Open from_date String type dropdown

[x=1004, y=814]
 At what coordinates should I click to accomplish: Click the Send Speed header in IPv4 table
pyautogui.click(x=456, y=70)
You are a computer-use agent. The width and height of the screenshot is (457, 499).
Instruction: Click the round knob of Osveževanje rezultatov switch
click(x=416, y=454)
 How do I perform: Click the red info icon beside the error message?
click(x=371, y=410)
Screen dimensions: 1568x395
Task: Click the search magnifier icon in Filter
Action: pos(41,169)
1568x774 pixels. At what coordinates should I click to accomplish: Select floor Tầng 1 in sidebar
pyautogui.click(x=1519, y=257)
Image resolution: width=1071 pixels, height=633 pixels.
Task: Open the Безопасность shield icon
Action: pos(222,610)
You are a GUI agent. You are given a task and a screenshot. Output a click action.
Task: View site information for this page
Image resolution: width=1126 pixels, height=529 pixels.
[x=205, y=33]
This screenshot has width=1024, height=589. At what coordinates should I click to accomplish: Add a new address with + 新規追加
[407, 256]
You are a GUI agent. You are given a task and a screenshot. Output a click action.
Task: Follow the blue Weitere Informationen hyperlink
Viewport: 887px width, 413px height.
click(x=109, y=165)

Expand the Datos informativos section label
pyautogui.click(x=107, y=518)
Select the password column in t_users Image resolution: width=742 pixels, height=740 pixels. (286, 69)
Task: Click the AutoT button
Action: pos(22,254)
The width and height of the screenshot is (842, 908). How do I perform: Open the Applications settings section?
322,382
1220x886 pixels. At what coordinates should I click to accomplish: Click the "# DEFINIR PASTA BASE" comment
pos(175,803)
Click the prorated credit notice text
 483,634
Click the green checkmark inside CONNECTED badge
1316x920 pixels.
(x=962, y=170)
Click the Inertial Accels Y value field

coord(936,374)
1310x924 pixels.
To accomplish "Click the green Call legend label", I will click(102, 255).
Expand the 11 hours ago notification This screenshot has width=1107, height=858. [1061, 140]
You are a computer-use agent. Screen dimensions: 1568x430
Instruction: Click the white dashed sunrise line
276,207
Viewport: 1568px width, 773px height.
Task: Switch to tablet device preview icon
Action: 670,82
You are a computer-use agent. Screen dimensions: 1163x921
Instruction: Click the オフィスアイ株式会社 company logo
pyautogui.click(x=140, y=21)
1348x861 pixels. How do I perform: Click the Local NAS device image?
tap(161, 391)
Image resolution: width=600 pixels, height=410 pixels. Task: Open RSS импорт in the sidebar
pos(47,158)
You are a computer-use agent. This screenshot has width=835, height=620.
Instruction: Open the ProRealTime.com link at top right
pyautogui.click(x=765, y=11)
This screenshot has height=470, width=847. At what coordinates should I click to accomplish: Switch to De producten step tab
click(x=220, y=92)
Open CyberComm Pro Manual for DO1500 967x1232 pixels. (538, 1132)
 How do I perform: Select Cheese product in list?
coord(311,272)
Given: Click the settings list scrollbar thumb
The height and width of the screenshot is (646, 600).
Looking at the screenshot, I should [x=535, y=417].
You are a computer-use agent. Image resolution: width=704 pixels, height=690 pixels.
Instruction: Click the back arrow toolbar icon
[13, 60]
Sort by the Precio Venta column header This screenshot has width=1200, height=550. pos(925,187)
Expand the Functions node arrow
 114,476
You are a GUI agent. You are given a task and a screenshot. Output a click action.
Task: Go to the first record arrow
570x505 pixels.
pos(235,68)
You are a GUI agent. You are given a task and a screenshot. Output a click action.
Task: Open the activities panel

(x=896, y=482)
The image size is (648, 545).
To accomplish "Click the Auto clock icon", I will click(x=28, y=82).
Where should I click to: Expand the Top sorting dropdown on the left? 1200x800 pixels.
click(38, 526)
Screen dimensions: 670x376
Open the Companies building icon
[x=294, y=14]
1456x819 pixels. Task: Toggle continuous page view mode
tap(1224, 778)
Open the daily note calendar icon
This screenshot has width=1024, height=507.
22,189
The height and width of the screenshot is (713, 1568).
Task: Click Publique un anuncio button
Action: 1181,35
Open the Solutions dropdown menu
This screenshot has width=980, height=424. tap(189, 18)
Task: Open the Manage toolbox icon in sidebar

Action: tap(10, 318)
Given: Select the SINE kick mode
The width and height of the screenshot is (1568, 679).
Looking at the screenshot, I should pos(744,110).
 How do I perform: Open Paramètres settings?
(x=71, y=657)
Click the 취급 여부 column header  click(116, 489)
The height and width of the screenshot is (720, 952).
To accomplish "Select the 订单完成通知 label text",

==============================

◆ What to do ◆
Would you print all of the records exactly as they were given?

◆ Exercise solution ◆
Open from_date String type dropdown

[x=1004, y=814]
 At what coordinates should I click to accomplish: Click the Send Speed header in IPv4 table
pyautogui.click(x=456, y=70)
You are a computer-use agent. The width and height of the screenshot is (457, 499).
Instruction: Click the round knob of Osveževanje rezultatov switch
click(x=416, y=454)
 How do I perform: Click the red info icon beside the error message?
click(x=371, y=410)
Screen dimensions: 1568x395
Task: Click the search magnifier icon in Filter
Action: pos(41,169)
1568x774 pixels. At what coordinates should I click to accomplish: Select floor Tầng 1 in sidebar
pyautogui.click(x=1519, y=257)
Image resolution: width=1071 pixels, height=633 pixels.
Task: Open the Безопасность shield icon
Action: pos(222,610)
You are a GUI agent. You are given a task and a screenshot. Output a click action.
Task: View site information for this page
Image resolution: width=1126 pixels, height=529 pixels.
[x=205, y=33]
This screenshot has width=1024, height=589. At what coordinates should I click to accomplish: Add a new address with + 新規追加
[407, 256]
You are a GUI agent. You are given a task and a screenshot. Output a click action.
Task: Follow the blue Weitere Informationen hyperlink
Viewport: 887px width, 413px height.
click(x=109, y=165)

Expand the Datos informativos section label
pyautogui.click(x=107, y=518)
Select the password column in t_users Image resolution: width=742 pixels, height=740 pixels. (286, 69)
Task: Click the AutoT button
Action: pos(22,254)
The width and height of the screenshot is (842, 908). How do I perform: Open the Applications settings section?
322,382
1220x886 pixels. At what coordinates should I click to accomplish: Click the "# DEFINIR PASTA BASE" comment
pos(175,803)
Click the prorated credit notice text
 483,634
Click the green checkmark inside CONNECTED badge
1316x920 pixels.
(x=962, y=170)
Click the Inertial Accels Y value field

coord(936,374)
1310x924 pixels.
To accomplish "Click the green Call legend label", I will click(102, 255).
Expand the 11 hours ago notification This screenshot has width=1107, height=858. [1061, 140]
You are a computer-use agent. Screen dimensions: 1568x430
Instruction: Click the white dashed sunrise line
276,207
Viewport: 1568px width, 773px height.
Task: Switch to tablet device preview icon
Action: 670,82
You are a computer-use agent. Screen dimensions: 1163x921
Instruction: Click the オフィスアイ株式会社 company logo
pyautogui.click(x=140, y=21)
1348x861 pixels. How do I perform: Click the Local NAS device image?
tap(161, 391)
Image resolution: width=600 pixels, height=410 pixels. Task: Open RSS импорт in the sidebar
pos(47,158)
You are a computer-use agent. This screenshot has width=835, height=620.
Instruction: Open the ProRealTime.com link at top right
pyautogui.click(x=765, y=11)
This screenshot has height=470, width=847. At what coordinates should I click to accomplish: Switch to De producten step tab
click(x=220, y=92)
Open CyberComm Pro Manual for DO1500 967x1232 pixels. (538, 1132)
 How do I perform: Select Cheese product in list?
coord(311,272)
Given: Click the settings list scrollbar thumb
The height and width of the screenshot is (646, 600).
Looking at the screenshot, I should [x=535, y=417].
You are a computer-use agent. Image resolution: width=704 pixels, height=690 pixels.
Instruction: Click the back arrow toolbar icon
[13, 60]
Sort by the Precio Venta column header This screenshot has width=1200, height=550. pos(925,187)
Expand the Functions node arrow
 114,476
You are a GUI agent. You are given a task and a screenshot. Output a click action.
Task: Go to the first record arrow
570x505 pixels.
pos(235,68)
You are a GUI agent. You are given a task and a screenshot. Output a click action.
Task: Open the activities panel

(x=896, y=482)
The image size is (648, 545).
To accomplish "Click the Auto clock icon", I will click(x=28, y=82).
Where should I click to: Expand the Top sorting dropdown on the left? 1200x800 pixels.
click(38, 526)
Screen dimensions: 670x376
Open the Companies building icon
[x=294, y=14]
1456x819 pixels. Task: Toggle continuous page view mode
tap(1224, 778)
Open the daily note calendar icon
This screenshot has width=1024, height=507.
22,189
The height and width of the screenshot is (713, 1568).
Task: Click Publique un anuncio button
Action: 1181,35
Open the Solutions dropdown menu
This screenshot has width=980, height=424. tap(189, 18)
Task: Open the Manage toolbox icon in sidebar

Action: tap(10, 318)
Given: Select the SINE kick mode
The width and height of the screenshot is (1568, 679).
Looking at the screenshot, I should pos(744,110).
 How do I perform: Open Paramètres settings?
(x=71, y=657)
Click the 취급 여부 column header  click(116, 489)
The height and width of the screenshot is (720, 952).
To accomplish "Select the 订单完成通知 label text",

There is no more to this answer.